(Records from a dataset)
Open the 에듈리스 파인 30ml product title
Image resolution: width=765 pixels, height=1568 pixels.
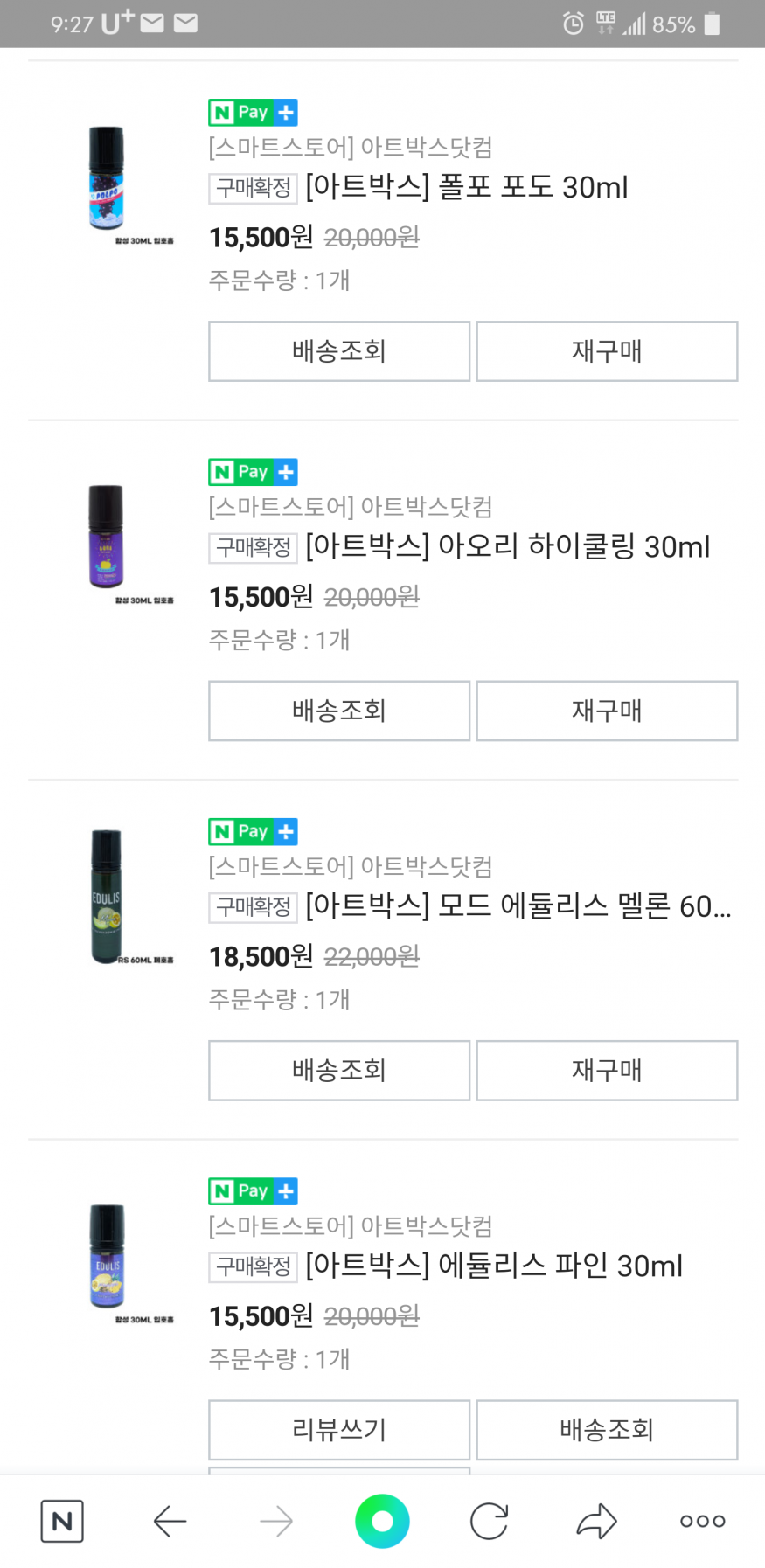(494, 1266)
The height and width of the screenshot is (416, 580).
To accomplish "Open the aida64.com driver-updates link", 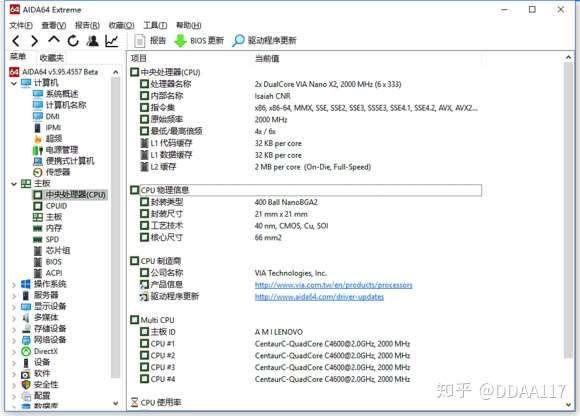I will click(x=319, y=297).
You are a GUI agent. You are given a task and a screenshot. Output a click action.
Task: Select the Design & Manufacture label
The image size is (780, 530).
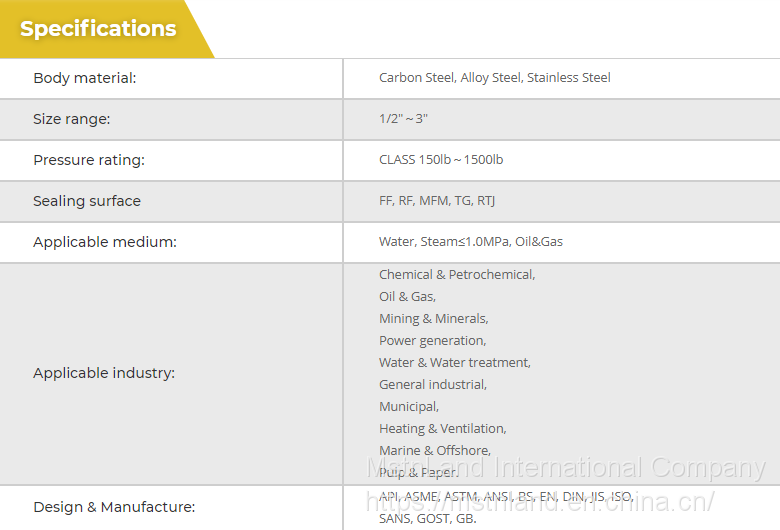(114, 507)
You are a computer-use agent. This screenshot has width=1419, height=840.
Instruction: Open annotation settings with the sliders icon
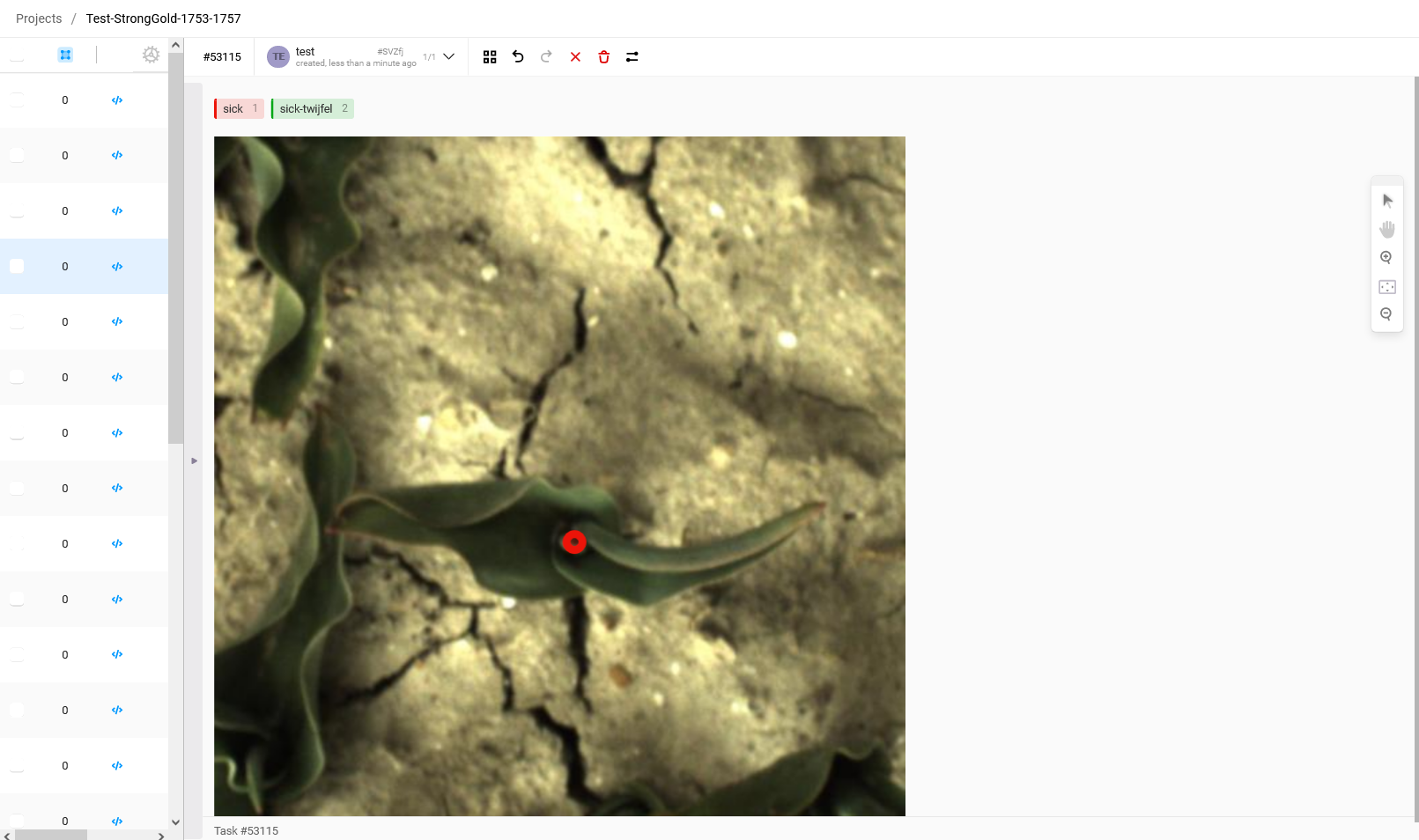632,57
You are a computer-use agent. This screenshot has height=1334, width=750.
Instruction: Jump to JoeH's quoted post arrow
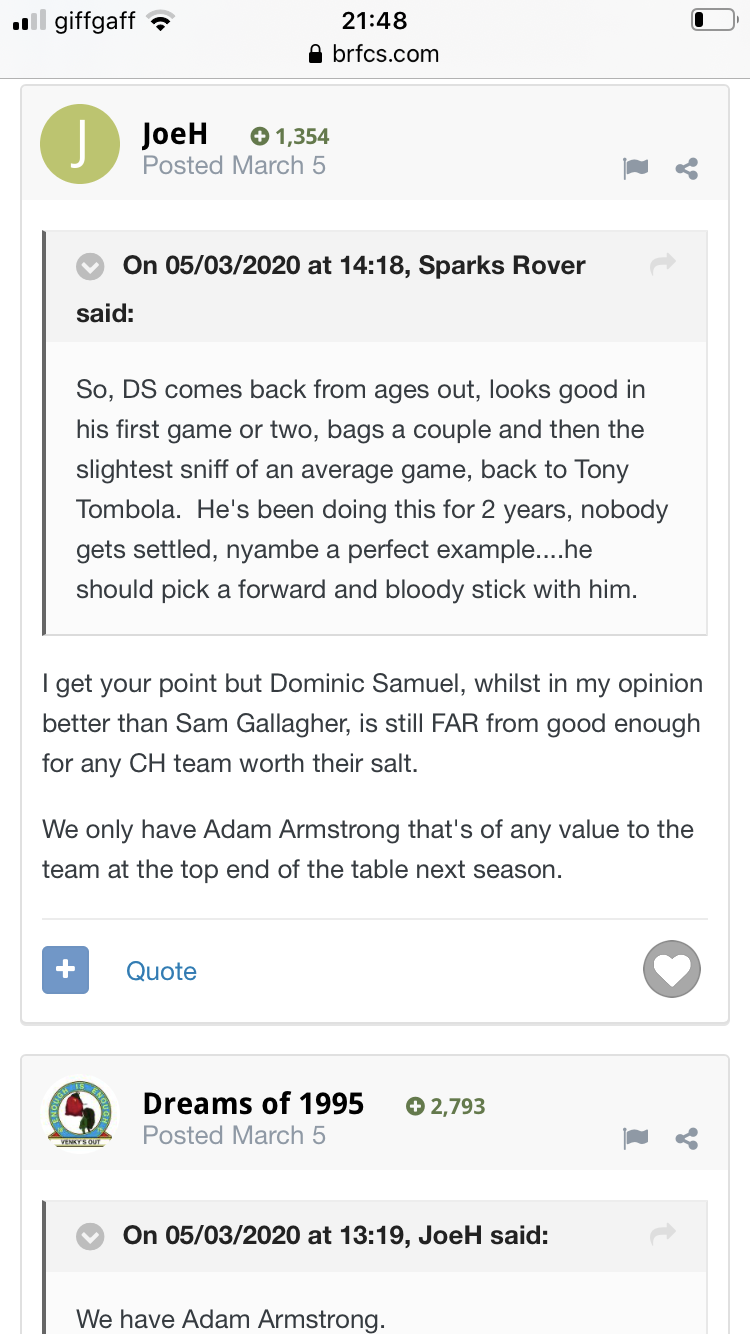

[WHAT TO WORK ON]
Scan the lines above, and whenever one holds the string "screenshot", copy it.

[ANSWER SECTION]
The height and width of the screenshot is (416, 580).
You are a GUI agent. You are given a task and a screenshot. Output a click action.
You are a computer-use agent. This screenshot has width=1419, height=840.
You are a computer-use agent. This screenshot has height=1334, width=750.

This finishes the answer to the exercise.